### EXERCISE OBJECTIVE:
From the data below, repeat exactly the lines from the line with "Task: Click the red Ey Bz legend swatch" to the line with "Open the black", both included.

### RECORDS FOR PROCESSING:
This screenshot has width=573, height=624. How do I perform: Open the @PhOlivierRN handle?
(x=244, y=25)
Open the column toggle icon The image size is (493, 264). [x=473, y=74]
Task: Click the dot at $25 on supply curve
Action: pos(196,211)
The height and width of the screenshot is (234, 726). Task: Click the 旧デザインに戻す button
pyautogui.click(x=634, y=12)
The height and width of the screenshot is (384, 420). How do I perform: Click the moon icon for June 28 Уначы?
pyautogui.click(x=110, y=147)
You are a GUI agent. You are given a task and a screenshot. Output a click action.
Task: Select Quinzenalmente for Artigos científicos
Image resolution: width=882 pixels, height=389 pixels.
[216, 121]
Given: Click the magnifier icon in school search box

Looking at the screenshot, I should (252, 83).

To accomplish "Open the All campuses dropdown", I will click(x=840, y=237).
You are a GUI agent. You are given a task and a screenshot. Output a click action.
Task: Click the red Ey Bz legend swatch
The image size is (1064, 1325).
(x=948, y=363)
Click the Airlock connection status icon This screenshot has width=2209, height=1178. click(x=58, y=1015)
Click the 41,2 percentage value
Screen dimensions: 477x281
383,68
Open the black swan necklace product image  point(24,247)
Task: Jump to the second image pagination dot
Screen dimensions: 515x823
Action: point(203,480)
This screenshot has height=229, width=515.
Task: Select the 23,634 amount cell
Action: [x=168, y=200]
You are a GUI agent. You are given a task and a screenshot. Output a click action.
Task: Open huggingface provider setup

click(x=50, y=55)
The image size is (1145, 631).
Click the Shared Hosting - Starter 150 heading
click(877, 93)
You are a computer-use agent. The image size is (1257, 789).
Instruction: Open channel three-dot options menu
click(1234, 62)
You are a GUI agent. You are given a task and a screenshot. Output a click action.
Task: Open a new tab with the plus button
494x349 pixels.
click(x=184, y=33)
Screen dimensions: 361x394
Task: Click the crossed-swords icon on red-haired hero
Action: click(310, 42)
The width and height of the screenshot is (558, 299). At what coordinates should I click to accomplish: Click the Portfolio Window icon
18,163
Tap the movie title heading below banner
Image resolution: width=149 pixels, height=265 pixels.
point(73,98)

### TASK ANSWER:
Task: Click the red Ey Bz legend swatch
The image size is (1064, 1325).
(x=948, y=363)
Click the Airlock connection status icon This screenshot has width=2209, height=1178. click(x=58, y=1015)
Click the 41,2 percentage value
Screen dimensions: 477x281
383,68
Open the black swan necklace product image  point(24,247)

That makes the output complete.